A man rebuked his brother for "vile abuse" towards their teenage niece before kicking him in the face, but the blow would have been only a minor factor in the sibling's death.
Facing a Brisbane court the day before his 50th birthday, a tearful Gregory Jason Krause pleaded guilty to one count of assault occasioning bodily harm, with a charge of unlawful striking causing death dropped by prosecutors.
The word tragedy is often overused but can be applied to the circumstances of Krause's offending on February 24, 2020, Brisbane Supreme Court Justice Martin Burns said on Wednesday.
That day Justin Krause arrived at the family home at Nanango, northwest of Brisbane - where the brothers' parents, sister and her daughter also lived - after staying with friends for days and probably using meth, the court was told.
He was agitated when he later emerged from his bedroom and abused his sister and her daughter.
"It was vile abuse, particularly the abuse directed to a 14-year-old girl," Justice Burns said.
Krause heard it from his bedroom and came out, telling his brother to get out the house.
He walked back to his room, but his brother followed.
The pair got into a struggle during which Krause was struck on the back of his head.
His brother fell, smashing into a glass cabinet, during the wrestling that followed.
Krause was pulled away by his father, but kicked his brother - who was on his hands and knees - once in the face before both men walked away.
Justice Burns said photographs suggested Krause used "considerable force", with a scan the following day revealing his brother had fractured nasal and eye socket bones.

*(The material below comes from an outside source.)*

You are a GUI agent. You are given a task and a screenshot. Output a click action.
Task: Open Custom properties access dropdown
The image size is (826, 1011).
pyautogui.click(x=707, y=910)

Justin Krause's condition deteriorated and he went into cardiac arrest in hospital the day after the assault.
The Crown dropped a charge of unlawful striking causing death on Wednesday after a medical expert provided evidence that the blow, if anything, could only have been a minor contributor.
Justin Krause had a "constellation of serious medical issues, not the least of which was a severe drug addiction", Justice Burns said.
Krause had been struck with remorse on hearing his brother died, and suffers from anxiety and depression.
But he was told there could be no excuse for kicking someone on the ground.
"It's a cowardly act, but what is in your favour is that you did not persist with the act," the judge said.
He accepted Krause's action was spontaneous and probably a reaction to first being hit from behind, but said this did not change the gross and unnecessary over-reaction.
The court heard Krause's criminal history was mainly for drug and dishonesty offences, but he was also sentenced in 2003 for committing aggravated robberies with two of his brothers while a drug addict.
Krause was sentenced to two years behind bars, but was immediately released on parole having spent 259 days in custody.